Studies on submaxillary saliva in cystic fibrosis

Abstract

Summary A method has been described for the construction of an appliance to be used in the collection of submaxillary saliva from children with cystic fibrosis and from control children. The data accumulated by reflex stimulation indicate a slightly lower flow rate in children with cystic fibrosis as compared with that of the controls. The sodium, chloride, and potassium concentrations are comparable when analyzed on the basis of flow. Hydrogen ion concentrations were found to be similar in both groups. The children with cystic fibrosis showed a significant elevation in calcium and total nitrogen content. A major difference associated with submaxillary saliva was the presence of a turbid secretion from patients with cystic fibrosis as compared with a clear transparent secretion from control children under conditions of reflex stimulation.

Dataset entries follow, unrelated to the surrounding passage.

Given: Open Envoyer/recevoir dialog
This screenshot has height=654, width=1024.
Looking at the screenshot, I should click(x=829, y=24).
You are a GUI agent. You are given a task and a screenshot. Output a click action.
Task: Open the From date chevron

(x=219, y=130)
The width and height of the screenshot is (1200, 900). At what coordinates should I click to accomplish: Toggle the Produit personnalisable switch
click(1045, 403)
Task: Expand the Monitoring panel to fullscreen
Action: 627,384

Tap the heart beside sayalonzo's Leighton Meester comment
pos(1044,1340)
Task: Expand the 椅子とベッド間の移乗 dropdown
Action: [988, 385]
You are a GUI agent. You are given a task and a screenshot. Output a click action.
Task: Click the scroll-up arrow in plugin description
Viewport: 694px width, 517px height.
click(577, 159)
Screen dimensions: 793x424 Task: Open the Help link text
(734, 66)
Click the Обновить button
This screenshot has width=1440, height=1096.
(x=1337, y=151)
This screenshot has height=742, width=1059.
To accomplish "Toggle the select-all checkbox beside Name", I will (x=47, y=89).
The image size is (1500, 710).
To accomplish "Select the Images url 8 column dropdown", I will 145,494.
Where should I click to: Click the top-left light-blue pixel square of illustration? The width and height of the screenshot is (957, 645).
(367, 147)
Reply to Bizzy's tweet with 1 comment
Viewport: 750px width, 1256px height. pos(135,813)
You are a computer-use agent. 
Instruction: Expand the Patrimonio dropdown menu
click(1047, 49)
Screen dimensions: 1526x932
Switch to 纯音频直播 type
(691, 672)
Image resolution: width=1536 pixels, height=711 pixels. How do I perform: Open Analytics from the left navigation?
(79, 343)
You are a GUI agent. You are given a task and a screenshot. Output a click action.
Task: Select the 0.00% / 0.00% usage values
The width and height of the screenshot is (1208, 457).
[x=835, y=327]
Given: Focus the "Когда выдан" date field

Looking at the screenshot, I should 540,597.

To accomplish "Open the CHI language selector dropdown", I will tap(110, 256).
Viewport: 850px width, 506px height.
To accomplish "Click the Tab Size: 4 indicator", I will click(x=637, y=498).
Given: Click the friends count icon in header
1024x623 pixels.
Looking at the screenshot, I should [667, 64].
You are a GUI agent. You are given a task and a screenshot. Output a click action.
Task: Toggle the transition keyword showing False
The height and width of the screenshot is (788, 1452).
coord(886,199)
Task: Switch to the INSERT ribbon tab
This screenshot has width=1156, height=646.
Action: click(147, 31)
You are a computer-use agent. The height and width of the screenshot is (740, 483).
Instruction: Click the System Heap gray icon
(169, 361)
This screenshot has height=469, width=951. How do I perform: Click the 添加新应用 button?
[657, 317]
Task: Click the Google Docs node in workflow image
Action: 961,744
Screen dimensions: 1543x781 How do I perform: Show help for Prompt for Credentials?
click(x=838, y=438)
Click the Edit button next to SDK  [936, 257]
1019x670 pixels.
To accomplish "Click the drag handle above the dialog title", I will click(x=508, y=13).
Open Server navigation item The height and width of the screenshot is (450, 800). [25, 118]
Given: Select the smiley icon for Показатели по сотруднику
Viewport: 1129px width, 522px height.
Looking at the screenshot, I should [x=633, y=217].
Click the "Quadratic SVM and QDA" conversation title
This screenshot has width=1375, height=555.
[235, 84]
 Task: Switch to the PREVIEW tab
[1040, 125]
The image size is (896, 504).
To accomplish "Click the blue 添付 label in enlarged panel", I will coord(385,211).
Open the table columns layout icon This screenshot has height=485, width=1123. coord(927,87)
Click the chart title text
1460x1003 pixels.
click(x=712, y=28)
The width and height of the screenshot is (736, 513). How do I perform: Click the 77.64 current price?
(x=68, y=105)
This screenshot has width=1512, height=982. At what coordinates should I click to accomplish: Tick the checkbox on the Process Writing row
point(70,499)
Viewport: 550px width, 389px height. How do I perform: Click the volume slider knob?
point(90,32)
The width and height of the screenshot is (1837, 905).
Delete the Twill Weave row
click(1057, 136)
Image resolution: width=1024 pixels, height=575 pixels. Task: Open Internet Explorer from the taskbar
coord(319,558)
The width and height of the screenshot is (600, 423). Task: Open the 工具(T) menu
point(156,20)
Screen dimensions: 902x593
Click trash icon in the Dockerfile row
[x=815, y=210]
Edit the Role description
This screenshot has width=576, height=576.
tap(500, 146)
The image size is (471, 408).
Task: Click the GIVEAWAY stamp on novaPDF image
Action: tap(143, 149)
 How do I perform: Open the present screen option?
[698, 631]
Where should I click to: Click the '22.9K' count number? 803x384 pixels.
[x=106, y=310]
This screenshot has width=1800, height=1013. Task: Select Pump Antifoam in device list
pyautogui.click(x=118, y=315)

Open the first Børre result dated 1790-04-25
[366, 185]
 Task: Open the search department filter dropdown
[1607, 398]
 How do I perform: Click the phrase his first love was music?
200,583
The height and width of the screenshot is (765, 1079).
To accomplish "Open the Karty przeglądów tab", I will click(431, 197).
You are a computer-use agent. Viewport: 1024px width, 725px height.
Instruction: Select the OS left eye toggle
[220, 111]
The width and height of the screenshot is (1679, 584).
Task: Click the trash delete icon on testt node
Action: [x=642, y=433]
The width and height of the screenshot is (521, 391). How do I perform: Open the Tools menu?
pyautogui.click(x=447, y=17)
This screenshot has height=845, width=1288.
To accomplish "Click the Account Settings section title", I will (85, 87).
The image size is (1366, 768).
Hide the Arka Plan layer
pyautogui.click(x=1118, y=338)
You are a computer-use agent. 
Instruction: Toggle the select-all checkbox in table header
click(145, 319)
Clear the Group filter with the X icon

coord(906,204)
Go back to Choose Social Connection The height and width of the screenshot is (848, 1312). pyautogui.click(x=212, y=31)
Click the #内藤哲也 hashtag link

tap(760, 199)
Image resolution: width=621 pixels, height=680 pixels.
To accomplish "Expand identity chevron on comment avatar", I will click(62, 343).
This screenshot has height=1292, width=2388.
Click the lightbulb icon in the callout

It is possible that precipitation of the insoluble material observed in these secretions could, over a period of time, result in the widespread obstruction of the salivary ductules as seen in histologic sections of the glands. Comparable results, as described under reflex stimulation, were obtained under conditions of parasympathomimetic stimulation for all constituents studied. The results suggest that there may be an important relationship existing between the elevated calcium and nitrogen content and the insolubility phenomenon which has been seen in all children with cystic fibrosis under physiologic stimulation.